La seconda ora di allenamento si tornava ad allenarsi con un collega e li si facevano tantissimi schemi partendo dal servizio e andando in progressione con controtop, blocchi, schiacciate etc etc, insomma gioco fondamentalmente quasi sempre libero mantenendo però alcuni schemi rigidi esempio:
servizio corto del compagno palleggio lungo sul diritto profondo top spin lungolinea blocco di rovescio incrociato e rally libero con l'accortezza di non dare MAI la palla due volte nello stesso punto.
Due volte un blocco nello stesso punto significa dare forza all'avversario che ha il tempo di preparare un colpo più incisivo e più forte la maggior parte delle volte....

30 minuti di preparazione fisica.
solitamente si facevano 4km di corsa e l'ultimo faceva 100flessioni sulle braccia....indovinate chi arrivava ultimo per i primi due mesi???
poi mi sono rotto le palle di fare flessioni e correvo come un treno....a volte mi allenavo male per prepararmi alla corsa...hehe.

a volte si facevano pesi con bilanciere per rinforzare la forza esplosiva del top spin (utilissimo esercizio se fatto con pesi ovviamente non troppo pesanti, si facevano circa 40-50kg...)

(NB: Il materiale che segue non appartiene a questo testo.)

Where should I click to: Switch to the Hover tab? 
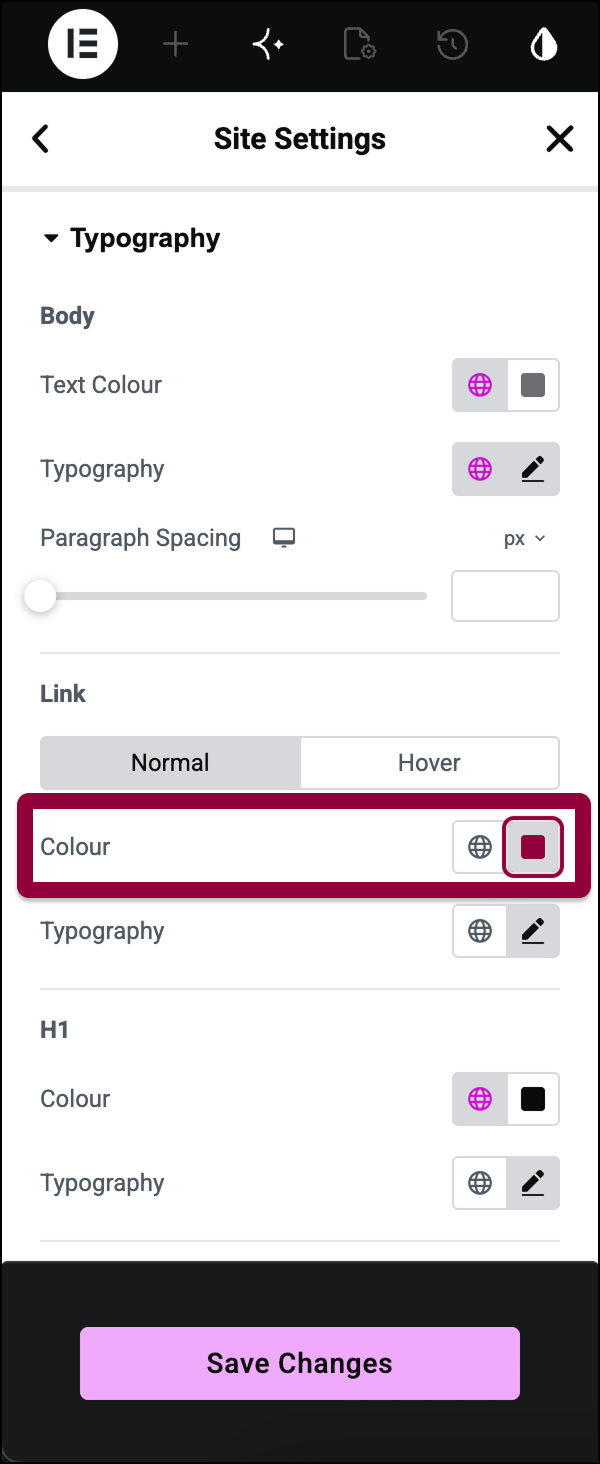pos(429,763)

Altre volte ancora esercizio con il robot oppure a rotazione due volte a settimana veniva un massaggiatore professionista che faceva un massaggio sportivo di 45minuti.

alle 19.30 si timbrava il cartellino di uscita, avete capito bene cartellino, infatti come in fabbrica avevamo il cartellino sia di entrata alle ore 13.30 che di uscita, 19.30 per l'appunto.
e dopo due ritardi ho scoperto che la società era cosi organizzata:
a tre ritardi in un anno solare si era licenziati in tronco.
Non sono più arrivato in ritardo, anzi come tutti gli altri giocatori ero in palestra alle ore 13 circa.....come si farebbe in fretta anche in italia a far rispettare le regole...vero?